## Line Chart: Accuracy vs. Number of Solutions per Problem
### Overview
The image is a line chart comparing the accuracy of two methods, GM-PRM and Self-Consistency, as the number of solutions per problem increases. The x-axis represents the number of solutions per problem, ranging from 1 to 8. The y-axis represents the accuracy in percentage, ranging from 65% to 73%.
### Components/Axes
* **X-axis:** "# Solutions per Problem" with markers at 1, 4, 6, and 8.
* **Y-axis:** "Accuracy (%)" with markers at 65, 67, 69, 71, and 73.
* **Legend:** Located on the right side of the chart.
* Blue line: GM-PRM
* Orange line: Self-Consistency
### Detailed Analysis
* **GM-PRM (Blue Line):**
* The line starts at approximately 66% accuracy with 1 solution per problem.
* It increases sharply to approximately 71% accuracy at 4 solutions per problem.
* It increases slightly to approximately 71.5% accuracy at 6 solutions per problem.
* It increases slightly to approximately 72.5% accuracy at 8 solutions per problem.
* Trend: Generally increasing, with a significant jump between 1 and 4 solutions.
* **Self-Consistency (Orange Line):**
* The line starts at approximately 66% accuracy with 1 solution per problem.
* It increases to approximately 68% accuracy at 4 solutions per problem.
* It remains at approximately 68% accuracy at 6 and 8 solutions per problem.
* Trend: Increases initially, then plateaus.
### Key Observations
* GM-PRM consistently outperforms Self-Consistency across all numbers of solutions per problem.
* The accuracy of GM-PRM increases more significantly than Self-Consistency as the number of solutions increases from 1 to 4.
* Self-Consistency plateaus after 4 solutions per problem.
### Interpretation
The chart suggests that the GM-PRM method is more effective than Self-Consistency in improving accuracy as the number of solutions per problem increases.
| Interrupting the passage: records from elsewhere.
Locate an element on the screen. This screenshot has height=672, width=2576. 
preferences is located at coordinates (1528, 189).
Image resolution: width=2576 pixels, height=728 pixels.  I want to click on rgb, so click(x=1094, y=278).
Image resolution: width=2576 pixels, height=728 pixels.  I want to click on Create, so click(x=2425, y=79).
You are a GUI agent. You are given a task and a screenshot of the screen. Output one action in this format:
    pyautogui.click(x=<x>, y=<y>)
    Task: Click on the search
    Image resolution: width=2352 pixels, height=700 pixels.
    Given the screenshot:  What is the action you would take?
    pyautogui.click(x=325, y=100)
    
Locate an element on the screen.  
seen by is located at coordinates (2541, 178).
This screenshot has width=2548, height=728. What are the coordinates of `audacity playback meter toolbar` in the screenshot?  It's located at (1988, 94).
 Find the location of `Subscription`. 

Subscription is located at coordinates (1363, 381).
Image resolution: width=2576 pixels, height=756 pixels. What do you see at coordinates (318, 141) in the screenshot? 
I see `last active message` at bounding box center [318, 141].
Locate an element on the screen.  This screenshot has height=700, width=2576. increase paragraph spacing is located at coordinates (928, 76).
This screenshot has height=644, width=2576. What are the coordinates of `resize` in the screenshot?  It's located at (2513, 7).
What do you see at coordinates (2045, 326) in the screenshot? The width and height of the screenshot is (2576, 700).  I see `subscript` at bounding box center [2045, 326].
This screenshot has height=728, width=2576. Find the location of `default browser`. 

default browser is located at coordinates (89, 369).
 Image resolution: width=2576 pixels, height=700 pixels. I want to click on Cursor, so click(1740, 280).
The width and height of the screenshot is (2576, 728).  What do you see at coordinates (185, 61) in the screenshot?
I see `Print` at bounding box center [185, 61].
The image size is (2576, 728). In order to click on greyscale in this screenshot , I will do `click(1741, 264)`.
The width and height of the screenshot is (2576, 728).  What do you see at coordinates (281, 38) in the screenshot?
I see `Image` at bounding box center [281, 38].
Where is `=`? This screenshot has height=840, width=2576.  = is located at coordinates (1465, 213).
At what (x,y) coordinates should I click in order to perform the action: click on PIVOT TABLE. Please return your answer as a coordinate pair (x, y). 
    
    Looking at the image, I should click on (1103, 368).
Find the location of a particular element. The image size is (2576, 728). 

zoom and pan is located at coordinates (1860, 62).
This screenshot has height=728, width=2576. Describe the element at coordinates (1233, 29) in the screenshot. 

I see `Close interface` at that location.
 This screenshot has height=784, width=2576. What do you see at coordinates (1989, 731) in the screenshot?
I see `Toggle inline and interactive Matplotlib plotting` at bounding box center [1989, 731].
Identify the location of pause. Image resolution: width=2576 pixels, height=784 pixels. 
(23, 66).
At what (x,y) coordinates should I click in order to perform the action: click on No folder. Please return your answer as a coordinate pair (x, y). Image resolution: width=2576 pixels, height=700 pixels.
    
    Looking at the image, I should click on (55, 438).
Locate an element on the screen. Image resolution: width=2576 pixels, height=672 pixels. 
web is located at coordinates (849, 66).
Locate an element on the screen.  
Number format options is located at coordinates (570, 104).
The significant increase in accuracy for GM-PRM between 1 and 4 solutions indicates that this method benefits more from having multiple solutions to consider. The plateauing of Self-Consistency suggests that it reaches a point of diminishing returns after a certain number of solutions. The data demonstrates that GM-PRM is a superior method for this particular problem, especially when multiple solutions are available.